Please reproduce the material below, swapping "How do I perform" for "How do I carry out" wherever it occurs and leaving everything else unchanged.
** Start EXERCISE INPUT **
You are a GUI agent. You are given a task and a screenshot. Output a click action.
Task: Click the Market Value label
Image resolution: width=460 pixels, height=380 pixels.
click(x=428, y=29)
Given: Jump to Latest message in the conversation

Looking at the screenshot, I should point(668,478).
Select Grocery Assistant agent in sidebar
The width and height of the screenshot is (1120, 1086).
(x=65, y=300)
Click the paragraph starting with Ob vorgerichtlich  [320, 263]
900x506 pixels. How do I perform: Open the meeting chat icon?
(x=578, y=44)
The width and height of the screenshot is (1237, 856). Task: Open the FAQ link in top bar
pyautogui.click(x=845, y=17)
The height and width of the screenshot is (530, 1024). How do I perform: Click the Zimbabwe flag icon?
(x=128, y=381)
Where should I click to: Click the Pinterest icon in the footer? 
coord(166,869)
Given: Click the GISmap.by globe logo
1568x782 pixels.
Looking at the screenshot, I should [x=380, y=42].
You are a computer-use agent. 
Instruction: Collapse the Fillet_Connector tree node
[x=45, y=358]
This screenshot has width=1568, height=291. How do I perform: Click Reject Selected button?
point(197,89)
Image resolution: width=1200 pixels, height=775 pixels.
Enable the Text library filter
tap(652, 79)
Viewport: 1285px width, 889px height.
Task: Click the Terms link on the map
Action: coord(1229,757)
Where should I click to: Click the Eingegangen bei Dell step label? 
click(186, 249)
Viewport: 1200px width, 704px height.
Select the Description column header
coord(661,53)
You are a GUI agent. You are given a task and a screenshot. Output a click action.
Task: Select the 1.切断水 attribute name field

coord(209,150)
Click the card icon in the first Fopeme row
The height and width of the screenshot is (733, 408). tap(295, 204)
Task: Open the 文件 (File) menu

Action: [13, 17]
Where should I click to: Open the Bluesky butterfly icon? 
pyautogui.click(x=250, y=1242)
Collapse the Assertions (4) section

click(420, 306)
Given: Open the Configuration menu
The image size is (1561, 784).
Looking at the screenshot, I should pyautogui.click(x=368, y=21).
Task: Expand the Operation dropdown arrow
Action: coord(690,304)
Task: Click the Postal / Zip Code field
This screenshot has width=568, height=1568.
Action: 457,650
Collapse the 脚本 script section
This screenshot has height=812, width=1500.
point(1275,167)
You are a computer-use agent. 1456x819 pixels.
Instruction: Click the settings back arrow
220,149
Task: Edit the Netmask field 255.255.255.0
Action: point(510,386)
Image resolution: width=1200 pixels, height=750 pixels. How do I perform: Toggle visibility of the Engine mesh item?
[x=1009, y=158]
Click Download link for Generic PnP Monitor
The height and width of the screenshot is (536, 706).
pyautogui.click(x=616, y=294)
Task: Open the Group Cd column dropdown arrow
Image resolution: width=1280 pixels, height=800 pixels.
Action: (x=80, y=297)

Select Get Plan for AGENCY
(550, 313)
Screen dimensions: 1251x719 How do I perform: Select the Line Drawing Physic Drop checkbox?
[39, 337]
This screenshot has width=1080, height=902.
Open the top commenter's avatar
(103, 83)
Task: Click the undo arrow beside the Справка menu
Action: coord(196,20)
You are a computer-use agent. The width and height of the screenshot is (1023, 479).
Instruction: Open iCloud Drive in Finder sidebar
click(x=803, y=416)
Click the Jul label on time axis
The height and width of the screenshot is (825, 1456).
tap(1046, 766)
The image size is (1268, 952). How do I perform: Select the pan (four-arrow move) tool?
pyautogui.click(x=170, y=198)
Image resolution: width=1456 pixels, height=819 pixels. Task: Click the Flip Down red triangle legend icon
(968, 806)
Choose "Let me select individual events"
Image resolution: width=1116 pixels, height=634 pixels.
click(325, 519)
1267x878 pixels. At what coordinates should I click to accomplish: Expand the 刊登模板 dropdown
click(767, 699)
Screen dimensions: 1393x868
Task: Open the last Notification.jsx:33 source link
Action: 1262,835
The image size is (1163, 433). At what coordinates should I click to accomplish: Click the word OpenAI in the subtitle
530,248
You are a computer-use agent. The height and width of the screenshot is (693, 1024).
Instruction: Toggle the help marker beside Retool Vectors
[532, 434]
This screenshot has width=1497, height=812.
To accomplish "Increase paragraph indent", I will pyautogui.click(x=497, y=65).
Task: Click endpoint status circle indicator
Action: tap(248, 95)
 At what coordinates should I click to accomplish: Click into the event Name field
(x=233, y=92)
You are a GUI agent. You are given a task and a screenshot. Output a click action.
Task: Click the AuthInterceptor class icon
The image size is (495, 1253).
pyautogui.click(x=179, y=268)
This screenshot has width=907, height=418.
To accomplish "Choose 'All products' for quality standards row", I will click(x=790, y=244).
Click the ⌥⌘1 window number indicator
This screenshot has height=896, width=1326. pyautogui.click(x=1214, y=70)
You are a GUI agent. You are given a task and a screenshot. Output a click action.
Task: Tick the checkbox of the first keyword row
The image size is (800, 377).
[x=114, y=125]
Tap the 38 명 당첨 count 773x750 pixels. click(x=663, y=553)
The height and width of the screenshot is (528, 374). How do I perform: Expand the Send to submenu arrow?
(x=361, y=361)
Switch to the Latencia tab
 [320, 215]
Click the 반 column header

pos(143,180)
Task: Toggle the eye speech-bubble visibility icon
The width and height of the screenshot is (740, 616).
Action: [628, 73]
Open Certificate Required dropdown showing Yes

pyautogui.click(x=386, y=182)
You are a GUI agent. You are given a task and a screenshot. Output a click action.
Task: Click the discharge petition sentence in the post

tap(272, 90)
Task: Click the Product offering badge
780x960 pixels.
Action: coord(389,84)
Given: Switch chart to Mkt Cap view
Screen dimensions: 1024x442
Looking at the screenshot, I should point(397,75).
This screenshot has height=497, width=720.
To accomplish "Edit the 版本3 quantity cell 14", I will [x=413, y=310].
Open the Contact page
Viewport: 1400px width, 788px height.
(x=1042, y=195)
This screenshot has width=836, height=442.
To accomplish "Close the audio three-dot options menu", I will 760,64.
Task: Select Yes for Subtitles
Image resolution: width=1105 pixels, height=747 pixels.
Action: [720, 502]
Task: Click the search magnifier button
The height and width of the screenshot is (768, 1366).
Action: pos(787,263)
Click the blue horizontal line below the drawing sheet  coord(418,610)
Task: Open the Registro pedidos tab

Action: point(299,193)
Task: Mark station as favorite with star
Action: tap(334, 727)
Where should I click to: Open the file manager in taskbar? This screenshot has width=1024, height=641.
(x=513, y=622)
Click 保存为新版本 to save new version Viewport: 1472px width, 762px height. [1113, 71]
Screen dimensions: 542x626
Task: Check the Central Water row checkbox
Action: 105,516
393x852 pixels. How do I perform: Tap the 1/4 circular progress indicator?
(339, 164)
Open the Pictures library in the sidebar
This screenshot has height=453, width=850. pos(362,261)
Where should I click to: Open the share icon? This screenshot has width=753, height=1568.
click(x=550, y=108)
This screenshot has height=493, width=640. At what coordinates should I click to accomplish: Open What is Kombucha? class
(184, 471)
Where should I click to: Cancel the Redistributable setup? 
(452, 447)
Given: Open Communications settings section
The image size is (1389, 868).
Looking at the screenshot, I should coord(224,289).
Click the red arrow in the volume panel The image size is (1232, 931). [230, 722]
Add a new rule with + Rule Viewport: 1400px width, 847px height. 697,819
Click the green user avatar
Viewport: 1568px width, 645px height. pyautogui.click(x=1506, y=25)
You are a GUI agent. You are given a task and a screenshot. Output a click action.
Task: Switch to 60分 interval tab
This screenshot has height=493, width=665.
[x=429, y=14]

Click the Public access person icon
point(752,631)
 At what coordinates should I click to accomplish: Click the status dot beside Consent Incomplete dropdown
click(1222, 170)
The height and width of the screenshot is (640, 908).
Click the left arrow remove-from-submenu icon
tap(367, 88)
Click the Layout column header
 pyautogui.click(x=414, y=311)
** End EXERCISE INPUT **
▶ _SOLUTION_:
You are a GUI agent. You are given a task and a screenshot. Output a click action.
Task: Click the Market Value label
Image resolution: width=460 pixels, height=380 pixels.
click(x=428, y=29)
Given: Jump to Latest message in the conversation

Looking at the screenshot, I should point(668,478).
Select Grocery Assistant agent in sidebar
The width and height of the screenshot is (1120, 1086).
(x=65, y=300)
Click the paragraph starting with Ob vorgerichtlich  [320, 263]
900x506 pixels. How do I carry out: Open the meeting chat icon?
(x=578, y=44)
The width and height of the screenshot is (1237, 856). Task: Open the FAQ link in top bar
pyautogui.click(x=845, y=17)
The height and width of the screenshot is (530, 1024). How do I carry out: Click the Zimbabwe flag icon?
(x=128, y=381)
Where should I click to: Click the Pinterest icon in the footer? 
coord(166,869)
Given: Click the GISmap.by globe logo
1568x782 pixels.
Looking at the screenshot, I should [x=380, y=42].
You are a computer-use agent. 
Instruction: Collapse the Fillet_Connector tree node
[x=45, y=358]
This screenshot has width=1568, height=291. How do I carry out: Click Reject Selected button?
point(197,89)
Image resolution: width=1200 pixels, height=775 pixels.
Enable the Text library filter
tap(652, 79)
Viewport: 1285px width, 889px height.
Task: Click the Terms link on the map
Action: coord(1229,757)
Where should I click to: Click the Eingegangen bei Dell step label? 
click(186, 249)
Viewport: 1200px width, 704px height.
Select the Description column header
coord(661,53)
You are a GUI agent. You are given a task and a screenshot. Output a click action.
Task: Select the 1.切断水 attribute name field

coord(209,150)
Click the card icon in the first Fopeme row
The height and width of the screenshot is (733, 408). tap(295, 204)
Task: Open the 文件 (File) menu

Action: [13, 17]
Where should I click to: Open the Bluesky butterfly icon? 
pyautogui.click(x=250, y=1242)
Collapse the Assertions (4) section

click(420, 306)
Given: Open the Configuration menu
The image size is (1561, 784).
Looking at the screenshot, I should pyautogui.click(x=368, y=21).
Task: Expand the Operation dropdown arrow
Action: coord(690,304)
Task: Click the Postal / Zip Code field
This screenshot has width=568, height=1568.
Action: 457,650
Collapse the 脚本 script section
This screenshot has height=812, width=1500.
point(1275,167)
You are a computer-use agent. 1456x819 pixels.
Instruction: Click the settings back arrow
220,149
Task: Edit the Netmask field 255.255.255.0
Action: point(510,386)
Image resolution: width=1200 pixels, height=750 pixels. How do I carry out: Toggle visibility of the Engine mesh item?
[x=1009, y=158]
Click Download link for Generic PnP Monitor
The height and width of the screenshot is (536, 706).
pyautogui.click(x=616, y=294)
Task: Open the Group Cd column dropdown arrow
Image resolution: width=1280 pixels, height=800 pixels.
Action: (x=80, y=297)

Select Get Plan for AGENCY
(550, 313)
Screen dimensions: 1251x719 How do I carry out: Select the Line Drawing Physic Drop checkbox?
[39, 337]
This screenshot has width=1080, height=902.
Open the top commenter's avatar
(103, 83)
Task: Click the undo arrow beside the Справка menu
Action: coord(196,20)
You are a computer-use agent. The width and height of the screenshot is (1023, 479).
Instruction: Open iCloud Drive in Finder sidebar
click(x=803, y=416)
Click the Jul label on time axis
The height and width of the screenshot is (825, 1456).
tap(1046, 766)
The image size is (1268, 952). How do I carry out: Select the pan (four-arrow move) tool?
pyautogui.click(x=170, y=198)
Image resolution: width=1456 pixels, height=819 pixels. Task: Click the Flip Down red triangle legend icon
(968, 806)
Choose "Let me select individual events"
Image resolution: width=1116 pixels, height=634 pixels.
click(325, 519)
1267x878 pixels. At what coordinates should I click to accomplish: Expand the 刊登模板 dropdown
click(767, 699)
Screen dimensions: 1393x868
Task: Open the last Notification.jsx:33 source link
Action: 1262,835
The image size is (1163, 433). At what coordinates should I click to accomplish: Click the word OpenAI in the subtitle
530,248
You are a computer-use agent. The height and width of the screenshot is (693, 1024).
Instruction: Toggle the help marker beside Retool Vectors
[532, 434]
This screenshot has width=1497, height=812.
To accomplish "Increase paragraph indent", I will pyautogui.click(x=497, y=65).
Task: Click endpoint status circle indicator
Action: tap(248, 95)
 At what coordinates should I click to accomplish: Click into the event Name field
(x=233, y=92)
You are a GUI agent. You are given a task and a screenshot. Output a click action.
Task: Click the AuthInterceptor class icon
The image size is (495, 1253).
pyautogui.click(x=179, y=268)
This screenshot has width=907, height=418.
To accomplish "Choose 'All products' for quality standards row", I will click(x=790, y=244).
Click the ⌥⌘1 window number indicator
This screenshot has height=896, width=1326. pyautogui.click(x=1214, y=70)
You are a GUI agent. You are given a task and a screenshot. Output a click action.
Task: Tick the checkbox of the first keyword row
The image size is (800, 377).
[x=114, y=125]
Tap the 38 명 당첨 count 773x750 pixels. click(x=663, y=553)
The height and width of the screenshot is (528, 374). How do I carry out: Expand the Send to submenu arrow?
(x=361, y=361)
Switch to the Latencia tab
 [320, 215]
Click the 반 column header

pos(143,180)
Task: Toggle the eye speech-bubble visibility icon
The width and height of the screenshot is (740, 616).
Action: [628, 73]
Open Certificate Required dropdown showing Yes

pyautogui.click(x=386, y=182)
You are a GUI agent. You are given a task and a screenshot. Output a click action.
Task: Click the discharge petition sentence in the post

tap(272, 90)
Task: Click the Product offering badge
780x960 pixels.
Action: coord(389,84)
Given: Switch chart to Mkt Cap view
Screen dimensions: 1024x442
Looking at the screenshot, I should point(397,75).
This screenshot has height=497, width=720.
To accomplish "Edit the 版本3 quantity cell 14", I will [x=413, y=310].
Open the Contact page
Viewport: 1400px width, 788px height.
(x=1042, y=195)
This screenshot has width=836, height=442.
To accomplish "Close the audio three-dot options menu", I will 760,64.
Task: Select Yes for Subtitles
Image resolution: width=1105 pixels, height=747 pixels.
Action: [720, 502]
Task: Click the search magnifier button
The height and width of the screenshot is (768, 1366).
Action: pos(787,263)
Click the blue horizontal line below the drawing sheet  coord(418,610)
Task: Open the Registro pedidos tab

Action: point(299,193)
Task: Mark station as favorite with star
Action: tap(334, 727)
Where should I click to: Open the file manager in taskbar? This screenshot has width=1024, height=641.
(x=513, y=622)
Click 保存为新版本 to save new version Viewport: 1472px width, 762px height. [1113, 71]
Screen dimensions: 542x626
Task: Check the Central Water row checkbox
Action: 105,516
393x852 pixels. How do I carry out: Tap the 1/4 circular progress indicator?
(339, 164)
Open the Pictures library in the sidebar
This screenshot has height=453, width=850. pos(362,261)
Where should I click to: Open the share icon? This screenshot has width=753, height=1568.
click(x=550, y=108)
This screenshot has height=493, width=640. At what coordinates should I click to accomplish: Open What is Kombucha? class
(184, 471)
Where should I click to: Cancel the Redistributable setup? 
(452, 447)
Given: Open Communications settings section
The image size is (1389, 868).
Looking at the screenshot, I should coord(224,289).
Click the red arrow in the volume panel The image size is (1232, 931). [230, 722]
Add a new rule with + Rule Viewport: 1400px width, 847px height. 697,819
Click the green user avatar
Viewport: 1568px width, 645px height. pyautogui.click(x=1506, y=25)
You are a GUI agent. You are given a task and a screenshot. Output a click action.
Task: Switch to 60分 interval tab
This screenshot has height=493, width=665.
[x=429, y=14]

Click the Public access person icon
point(752,631)
 At what coordinates should I click to accomplish: Click the status dot beside Consent Incomplete dropdown
click(1222, 170)
The height and width of the screenshot is (640, 908).
Click the left arrow remove-from-submenu icon
tap(367, 88)
Click the Layout column header
 pyautogui.click(x=414, y=311)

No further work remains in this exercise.